Para além da Bakkt, o plano da Nexo alinha-se com discussões regulatórias em curso sobre custódia, divulgações e fontes de rendimento. O debate mais amplo sobre como classificar produtos de investimento baseados em cripto—se como valores mobiliários, commodities ou uma nova categoria—continua a moldar o desenho de ofertas compatíveis. Para os leitores atentos à evolução das políticas, as recentes análises sobre como propostas regulatórias podem redefinir commodities e valores mobiliários permanecem relevantes enquanto o setor testa estruturas compatíveis para produtos relacionados com rendimento.
Contexto de mercado
Contexto de mercado: O ambiente regulatório de cripto empréstimos nos EUA permanece fragmentado, com autoridades federais e estaduais a avaliar riscos, divulgações e proteção do investidor. A repressão de 2023 destacou preocupações sobre o acesso de retalho a produtos de alto rendimento e a opacidade na forma como os retornos eram gerados. Desde então, a fiscalização tem mostrado sinais de recalibração, com algumas ações a diminuir e outras a continuar, mas a indústria está cada vez mais a experimentar modelos liderados por parceiros que se alinham com infraestruturas licenciadas e divulgações reforçadas.
Por que é importante
O retorno da Nexo importa porque pode sinalizar uma mudança mais ampla na forma como empresas de cripto de fora ou não americanas reentram no mercado dos EUA. Se mais projetos adotarem modelos liderados por parceiros com intermediários licenciados, poderá diminuir a probabilidade de retiradas abruptas e penalizações punitivas que ocorreram no início dos anos 2020. Para os utilizadores, a implicação é uma maior transparência nas divulgações, melhores acordos de custódia e um quadro onde o risco de contraparte e as fontes de rendimento são mais explícitos.

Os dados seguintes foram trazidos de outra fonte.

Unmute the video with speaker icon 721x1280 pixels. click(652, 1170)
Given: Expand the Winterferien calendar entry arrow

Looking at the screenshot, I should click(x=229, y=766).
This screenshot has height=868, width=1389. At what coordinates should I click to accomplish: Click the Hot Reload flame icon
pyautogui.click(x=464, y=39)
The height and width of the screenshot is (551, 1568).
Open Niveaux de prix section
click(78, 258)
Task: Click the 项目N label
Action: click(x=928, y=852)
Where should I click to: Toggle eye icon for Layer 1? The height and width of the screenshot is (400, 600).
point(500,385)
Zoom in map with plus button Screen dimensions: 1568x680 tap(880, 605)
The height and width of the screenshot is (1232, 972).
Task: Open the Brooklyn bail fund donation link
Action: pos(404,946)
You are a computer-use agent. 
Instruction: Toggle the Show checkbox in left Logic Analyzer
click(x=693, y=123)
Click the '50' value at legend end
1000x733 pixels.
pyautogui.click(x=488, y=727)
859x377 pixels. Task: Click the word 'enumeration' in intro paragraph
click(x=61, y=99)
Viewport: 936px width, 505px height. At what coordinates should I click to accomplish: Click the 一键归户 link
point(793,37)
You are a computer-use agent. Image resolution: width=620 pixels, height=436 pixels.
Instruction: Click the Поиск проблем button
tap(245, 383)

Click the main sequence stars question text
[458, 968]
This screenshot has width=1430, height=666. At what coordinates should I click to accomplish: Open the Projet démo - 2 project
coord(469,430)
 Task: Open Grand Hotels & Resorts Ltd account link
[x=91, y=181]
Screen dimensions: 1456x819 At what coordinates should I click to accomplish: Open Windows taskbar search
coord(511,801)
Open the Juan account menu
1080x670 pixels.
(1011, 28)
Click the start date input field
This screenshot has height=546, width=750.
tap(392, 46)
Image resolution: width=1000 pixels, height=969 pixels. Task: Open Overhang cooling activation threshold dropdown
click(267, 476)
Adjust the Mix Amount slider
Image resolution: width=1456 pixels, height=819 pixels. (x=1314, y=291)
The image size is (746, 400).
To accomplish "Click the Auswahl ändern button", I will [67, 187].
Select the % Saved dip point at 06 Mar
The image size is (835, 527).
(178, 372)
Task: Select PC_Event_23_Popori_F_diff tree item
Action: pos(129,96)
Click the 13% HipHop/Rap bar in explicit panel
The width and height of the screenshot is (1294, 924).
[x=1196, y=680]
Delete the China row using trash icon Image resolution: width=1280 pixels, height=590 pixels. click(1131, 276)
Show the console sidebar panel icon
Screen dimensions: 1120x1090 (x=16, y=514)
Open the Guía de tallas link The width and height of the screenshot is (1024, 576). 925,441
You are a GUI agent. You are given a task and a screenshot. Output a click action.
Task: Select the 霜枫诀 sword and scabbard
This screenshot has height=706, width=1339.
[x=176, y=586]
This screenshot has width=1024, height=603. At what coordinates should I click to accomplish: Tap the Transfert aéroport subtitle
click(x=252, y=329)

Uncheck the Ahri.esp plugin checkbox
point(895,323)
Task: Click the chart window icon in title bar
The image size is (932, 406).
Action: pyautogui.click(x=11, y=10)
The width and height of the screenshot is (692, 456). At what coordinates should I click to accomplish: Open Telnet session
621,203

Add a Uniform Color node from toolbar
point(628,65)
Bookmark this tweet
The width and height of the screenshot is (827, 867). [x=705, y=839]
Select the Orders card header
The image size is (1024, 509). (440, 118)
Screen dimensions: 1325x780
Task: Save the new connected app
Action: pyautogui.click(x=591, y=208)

Do ponto de vista de quem constrói produtos, a ênfase em estruturas reguladas pode impulsionar a inovação no desenho de produtos compatíveis. As empresas poderão estar mais dispostas a colaborar com intermediários licenciados e consultores de investimento para oferecer produtos orientados a rendimento dentro de uma estrutura transparente e auditável. No entanto, os críticos irão acompanhar de perto para garantir que “conformidade por design” não se torne uma justificação para acesso reduzido à liquidez ou rendimentos menos competitivos. A distinção entre estruturas conformes e produtos sem risco permanece fundamental; mesmo com licenças e salvaguardas de custódia, os utilizadores devem avaliar cuidadosamente os termos do empréstimo, os limites de LTV e as possíveis taxas.
Na indústria mais ampla, o regresso da Nexo faz parte de um padrão maior de empresas de cripto internacionais que procuram reengajar-se no mercado dos EUA através de abordagens compatíveis e lideradas por parceiros. Se o modelo se mostrar viável, poderá abrir caminho para que outros players internacionais reentrem através de estruturas reguladas semelhantes, em vez de emissão direta. A curto prazo, a ênfase na qualidade das divulgações, na gestão de riscos e na clareza das fontes de rendimento será decisiva para determinar se esta mudança estrutural manterá a legitimidade a longo prazo perante reguladores e investidores.